"almarhumah mama kalian bakal semalam disini, kita pulang aja kerumah om karena rumah kalian masih di palang garis kuning polisi, ayo pulang bareng om. besok pagi baru mama kalian di antar ke rumah." ucap daniel pada reyhan dan jean.
kedua anak itu mengangguk mengiyakan ajakan daniel.
"mana adek-adek kalian yang lain sama mahesa? panggilin dulu, habis itu kita pulang. om mau pergi urus rumah sakit kalian dulu, ya." lagi-lagi reyhan dan jean hanya menyahutinya dengan mengangguk.
kini daniel kembali melenggang pergi meninggalkan mereka berdua disana. reyhan menoleh ke arah jean di sebelahnya.
"kamu pergi panggil sean sama ricky, aku mau masuk keruangan juan dulu." ucap reyhan di angguki jean.
"terus bang hesa?" tanya jean.
"nanti juga kesini kok bareng satya." sahut reyhan mulai bangkit dari tempat duduknya hendak memasuki ruang dimana juan sedaritadi menetap.
jean juga mulai berjalan menuju ke tempat sean dan ricky berada.
setelah memasuki ruangan psikolog itu. sorot mata reyhan mendapati juan tengah menangis sesenggukan dengan badannya yang bergemetar lebih ringan dari awalnya.
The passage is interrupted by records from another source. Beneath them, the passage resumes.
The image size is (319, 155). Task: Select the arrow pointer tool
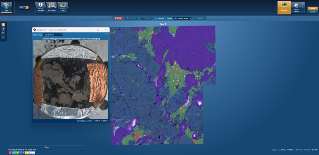3,29
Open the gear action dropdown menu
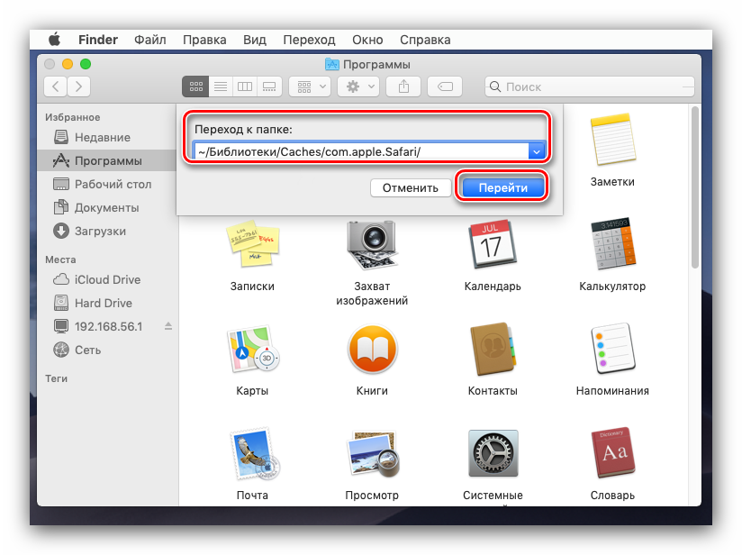 (358, 86)
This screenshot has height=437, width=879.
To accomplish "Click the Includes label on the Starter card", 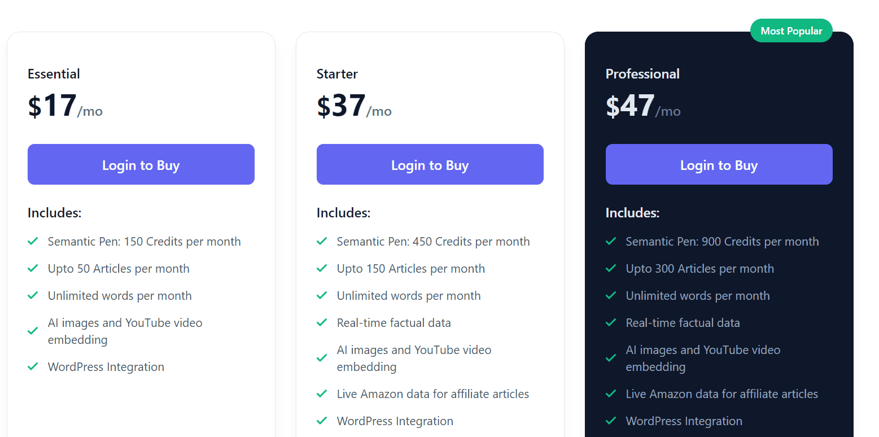I will (x=342, y=212).
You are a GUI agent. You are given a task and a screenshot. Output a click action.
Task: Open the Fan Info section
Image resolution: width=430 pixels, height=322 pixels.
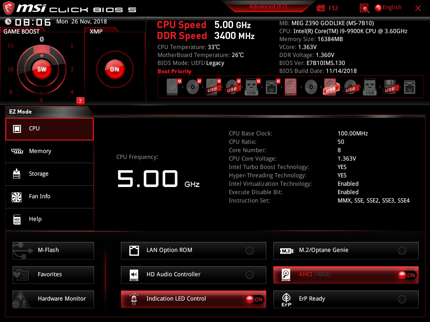click(50, 196)
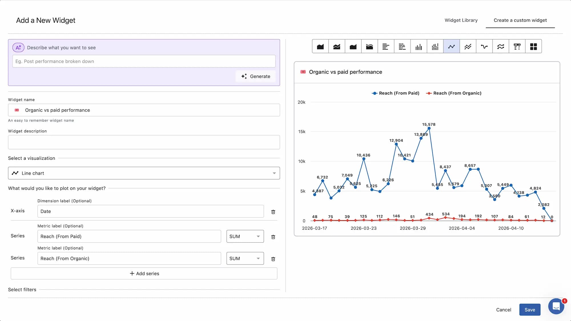The width and height of the screenshot is (571, 321).
Task: Delete the X-axis Date dimension
Action: [x=273, y=212]
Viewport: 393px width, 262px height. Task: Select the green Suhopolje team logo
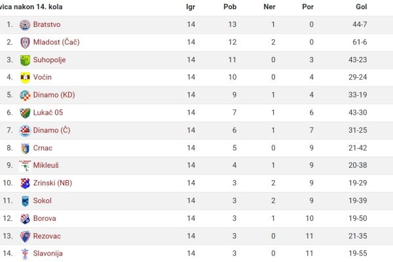25,60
juan sadar akan kehadiran reyhan langsung menoleh ke arah pemuda itu. matanya tampak begitu sembab, dan hidung yang memerah. juan perlahan turun dari tempat ia duduk lalu lari memeluk reyhan dengan sangat erat, alangkahnya membuat reyhan agak terkejut menuai tingkah juan tiba-tiba, namun ia membalas pelukan juan dan mendengarkan ucapan anak itu.
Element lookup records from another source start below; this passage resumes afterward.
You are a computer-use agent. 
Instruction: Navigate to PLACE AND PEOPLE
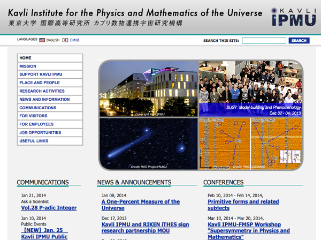[50, 83]
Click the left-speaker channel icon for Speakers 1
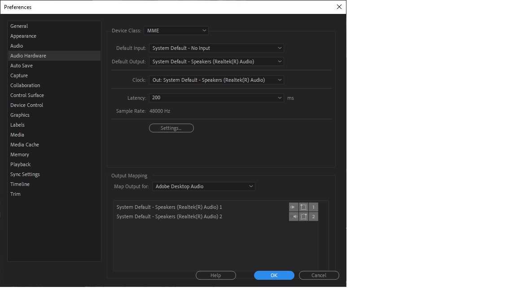This screenshot has height=291, width=517. point(294,207)
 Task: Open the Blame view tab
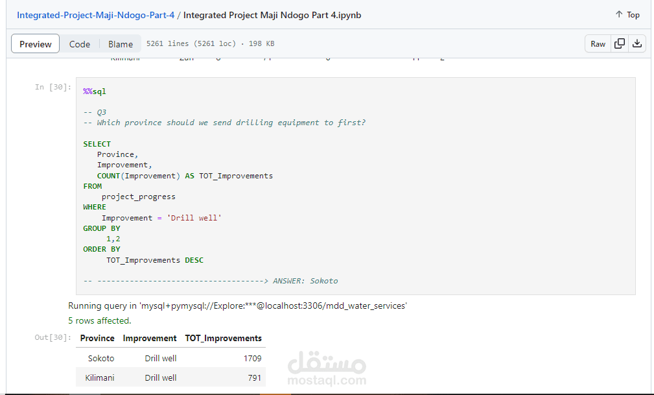click(x=121, y=44)
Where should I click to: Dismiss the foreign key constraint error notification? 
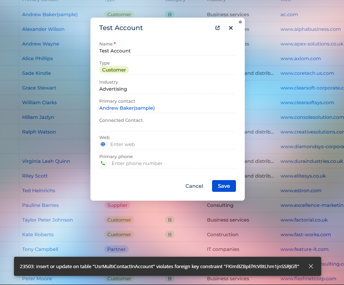(x=311, y=267)
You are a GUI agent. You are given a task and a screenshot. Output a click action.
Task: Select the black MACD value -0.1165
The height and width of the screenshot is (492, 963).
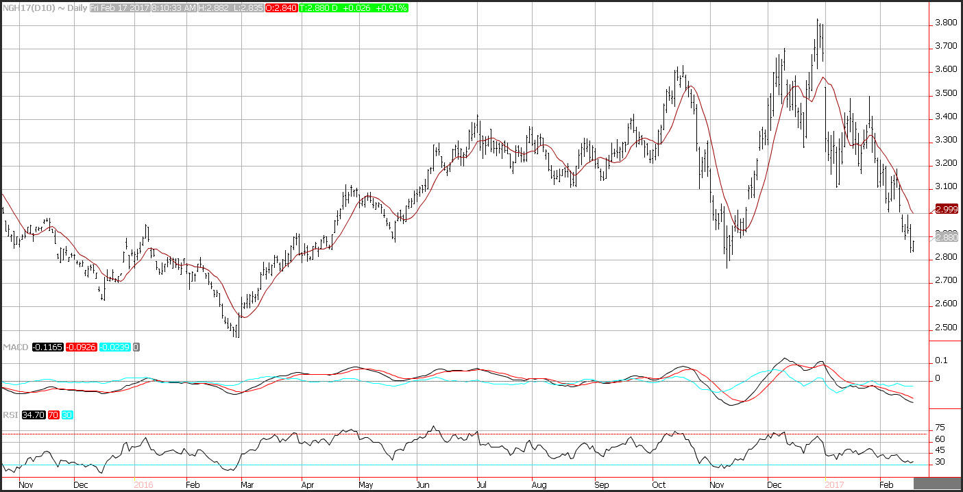click(x=47, y=347)
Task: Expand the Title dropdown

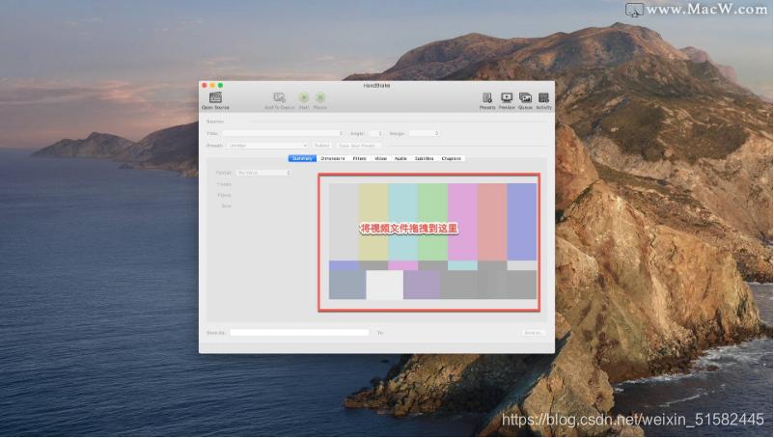Action: coord(283,133)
"bang rey... abang rey gak bakal ninggalin juan juga kan..? a-abang rey gak bakal di bunuh sama ayah juga kan? t-tolong jangan pergi.." ucapnya di selingi isakan tangisnya.
"gak, juan.. abang tetap disini temanin juan. ayah sekarang sudah berada di tempat yang pantas di dunia, jadi kita aman dari ayah." sahut reyhan lembut mengelus punggung juan.
"janji ya bang bakal tetap temanin juan sampai kapanpun."
"janji. sekarang ayo kita pulang. kamu perlu istirahat, jangan mikirin hal-hal lain dulu, ya?"
~
sementara posisi jean, sean dan ricky. jean sudah mencoba berkali-kali untuk membujuk ricky pulang, namun anak itu terus mengerang tidak tega meninggalkan mama nya begitu saja disana sendirian.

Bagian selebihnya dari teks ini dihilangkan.